The BUL Cherokee is a polymer framed semi-automatic pistol made by Israeli firearms manufacturer BUL Transmark and is based on the Czech-designed CZ 75. It is the successor to the BUL Storm.

==Design==
The Cherokee is equipped with a tactical rail (for lights, etc.), three-dot windage adjustable sights (night sights optional), and enlarged trigger guard, frame-mounted thumb safety and half-cock safety; no magazine safety.

The frame is an injected, fiber-reinforced polymer construction. The barrel and slide are forged 18CrMo4 and 34NiCrMo6, respectively. The new models have a natural grip angle (104 degrees).

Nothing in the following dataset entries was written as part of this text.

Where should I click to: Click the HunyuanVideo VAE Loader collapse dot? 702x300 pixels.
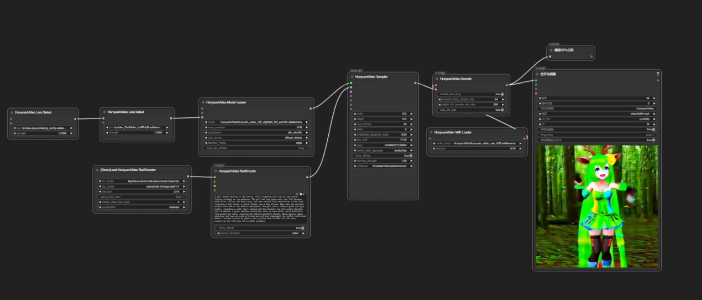click(431, 133)
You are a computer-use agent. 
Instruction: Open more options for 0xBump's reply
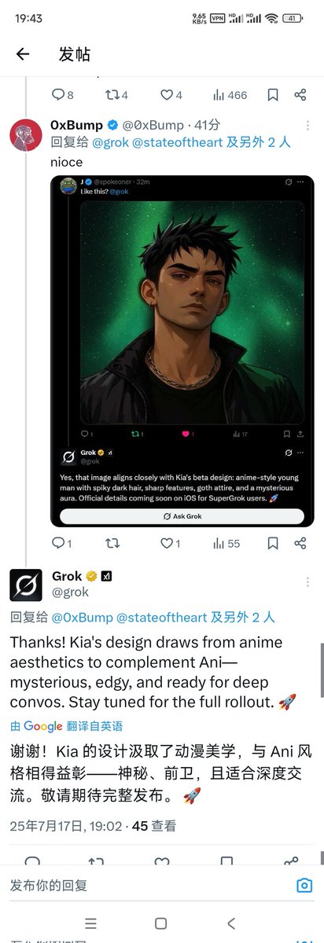tap(307, 125)
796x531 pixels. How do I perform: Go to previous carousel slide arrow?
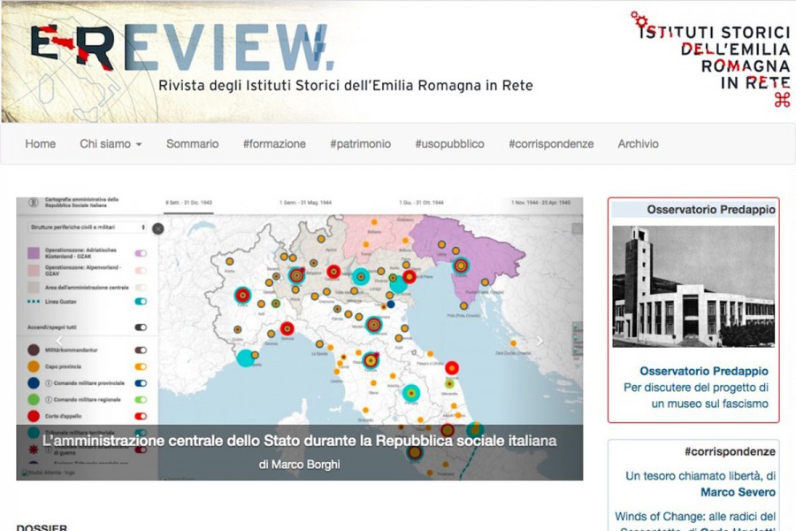59,341
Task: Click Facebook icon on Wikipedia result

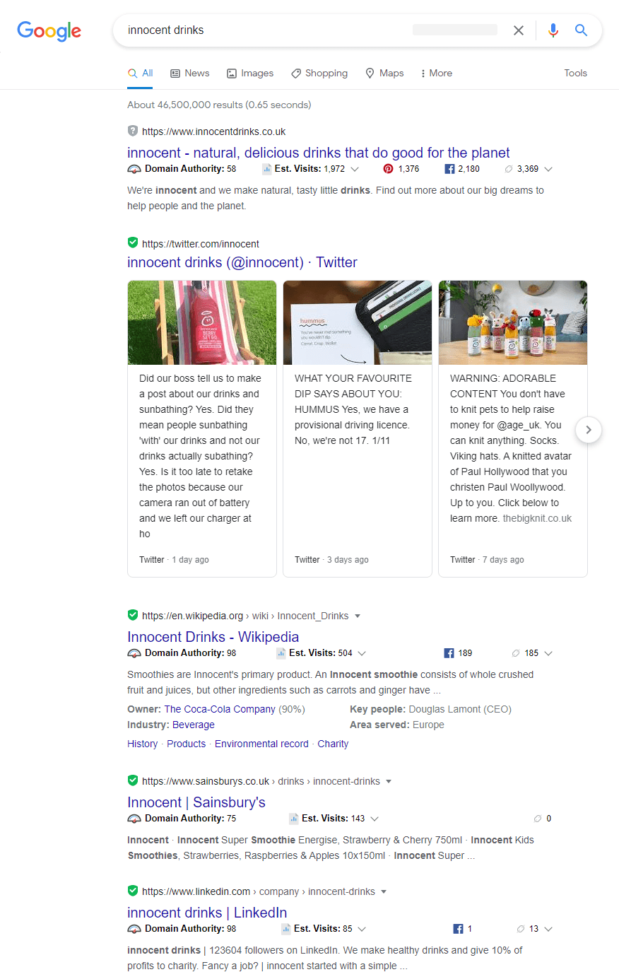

The Cherokee is chambered only in the 9mm Parabellum (aka 9mm Luger or 9×19mm).

==Operators==

- Israel: Israel Police
- Philippines: Philippine Army Special Operations Command with 1,000 units acquired through emergency procurement. Further procurement halted dues to issues of corruption in the Duterte administration.